THE UK BEEF sector will not survive CAP reform unless retailers immediately restructure pricing at retail and processing level, the National Beef Association has warned.
“The fierce retail instinct to attack rival companies through persistent and progressive undercutting of core, home-produced products is threatening the UK industry,” NBA chief executive, Robert Forster said.
Mr Forster said that in discussions with the major retailers he had learned that they were not making money from beef.
“We are dismayed to discover that none of the retailers, and therefore none of the processors that serve them, is making money.
“They have squeezed each other so hard on price that they have effectively choked the product of any profit and now threaten to destroy both their supply and processing base.”

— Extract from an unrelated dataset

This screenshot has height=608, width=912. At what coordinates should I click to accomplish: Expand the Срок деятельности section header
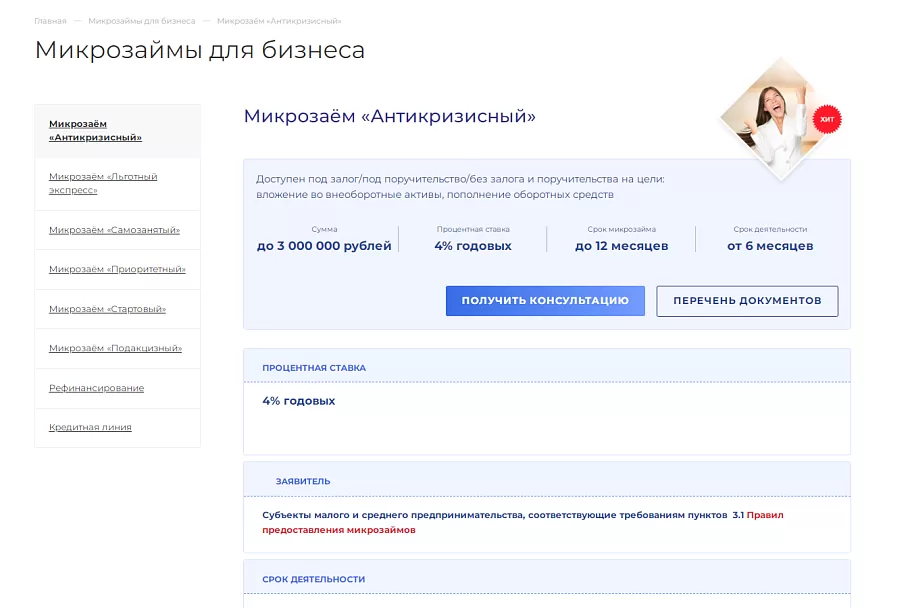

“It will be impossible for the domestic industry to survive CAP reform in January unless the retailers realise what they are doing and quickly change tactics,” he added.
The NBA said retailers should refocus their competition on manufactured grocery items and specialist products where there is a margin that offers scope to manoeuvre on price.
But Mr Forster said he was in no doubt that every supermarket in the UK wanted to maintain its commitment to UK beef.
“British beef is a high quality, high provenance product that satisfies the retailers‘ long-term aspirations on social and environmental integrity – which many beef imports do not.
“On top of that they know that a well-organised home supply base is their best defence against delivery interruptions and the nightmare of empty shelves,” Mr Forster said.
“The UK beef sector can adjust to the production cost challenges thrown at it by the withdrawal of direct subsidies in January only if beef cattle are very quickly purchased by processors for 250p/dw kg compared with around 195p at present.”
“This encouraging signal must be given quickly, otherwise too many good farmers will give up production and then it will be too late,” Mr Forster added.
Meanwhile Irish cattle producers have also told beef buyers from Tesco and Sainsbury‘s to pay more to secure future supplies of Irish beef.
“We pointed out that Irish farmers are not making profits at the current price,” said Irish Cattle and Sheep Association policy officer Ray Dunne.
Post decoupling, Irish farmers would only produce for a profit, so buyers would have to pay a higher price, he said.